Sequence alignment of PF-8, HVS ORF59, and EBV BMRF1. The amino acid sequences of three herpesvirus processivity factors, PF-8 of KSHV, ORF59 of HVS, and BMRF1 of EBV, were aligned by the ClustalW 1.7 multiple sequence alignment program. Identical residues are shaded, and conserved basic residues are indicated by asterisks (∗).

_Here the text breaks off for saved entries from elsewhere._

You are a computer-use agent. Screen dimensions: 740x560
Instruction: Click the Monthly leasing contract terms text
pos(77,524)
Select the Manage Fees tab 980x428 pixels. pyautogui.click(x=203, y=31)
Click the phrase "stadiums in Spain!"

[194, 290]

Pol-8 binds to PF-8 in vitro. (A) Pol-8 binds to PF-8 in the presence of ethidium bromide. [35S]methionine-labeled in vitro-translated Pol-8 (∗Pol-8) was incubated with GST or GST–PF-8 in the GST-binding assay in the absence (lanes 2 and 3) or presence (lane 4) of 200 μg of ethidium bromide (EtBr) per ml. Bound proteins were eluted and analyzed by SDS-polyacrylamide gel electrophoresis and autoradiography. (B) The binding of Pol-8 to PF-8 is specific. The binding assay was performed as described for panel A in the presence of ethidium bromide. [35S]methionine-labeled in vitro-translated DNA polymerase of HSV-1 (∗UL30) failed to bind GST–PF-8 (lane 5). Labeled proteins were also loaded directly onto the gels representing 20% (A) or 10% (B) of the input used in the binding assays.
DNA synthesis activity of Pol-8 strongly depends on the presence of PF-8. The DNA synthesis activities of mock-translated protein, Pol-8, PF-8, or Pol-8 and PF-8 together were analyzed in the DNA synthesis assay by measuring the incorporation of [α-32P]dCTP (in disintegrations per minute [dpm]) into synthesized DNA products. Mock represents translation from the pTM1 vector lacking a coding insert.

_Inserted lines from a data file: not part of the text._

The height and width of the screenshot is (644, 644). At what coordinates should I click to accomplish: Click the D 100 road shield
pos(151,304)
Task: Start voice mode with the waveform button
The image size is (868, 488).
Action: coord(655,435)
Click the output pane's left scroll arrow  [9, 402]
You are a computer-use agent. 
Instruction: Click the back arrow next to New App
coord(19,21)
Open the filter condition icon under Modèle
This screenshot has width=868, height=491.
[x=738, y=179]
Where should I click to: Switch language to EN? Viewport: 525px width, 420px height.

PF-8 specifically enables Pol-8 to synthesize fully extended DNA. The DNA synthesis assays were performed for 1 h with 2 μl of each indicated protein, except that in lanes 6 and 7 reaction mixtures were incubated for 5 and 15 min, respectively, and in lanes 9 and 11, reaction mixtures contained either 1 or 5 μl of both Pol-8 and PF-8, respectively. The synthesized DNA products, labeled by [α-32P]dCTP incorporation, were fractionated on a 1.3% alkaline agarose gel which was analyzed by autoradiography. The sizes of 32P-labeled M13 and λ markers are indicated. Mock represents translation from the pTM1 vector lacking a coding insert. The translation efficiencies of all proteins tested in the assay were similar. The bracket at lower left indicates short products.

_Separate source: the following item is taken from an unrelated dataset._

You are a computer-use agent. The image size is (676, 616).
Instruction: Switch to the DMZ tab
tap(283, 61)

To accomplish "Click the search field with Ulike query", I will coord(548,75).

Pol-8 alone has significant catalytic activity but very limited processivity. The DNA synthesis activities of Pol-8, PF-8, and Pol-8 and PF-8 together were compared on a 15% urea-polyacrylamide gel. The DNA synthesis assay employed M13 ssDNA template with an annealed 5′-end 32P-labeled primer and contained different combinations of unlabeled dNTPs. The extended sequence represents the actual M13 sequence immediately following the 3′ end of the primer. Only the bottom of the gel is shown here, since no products were visualized in the top portion of the gel except in lane 14, in which most of the high-molecular-weight products remained in the well.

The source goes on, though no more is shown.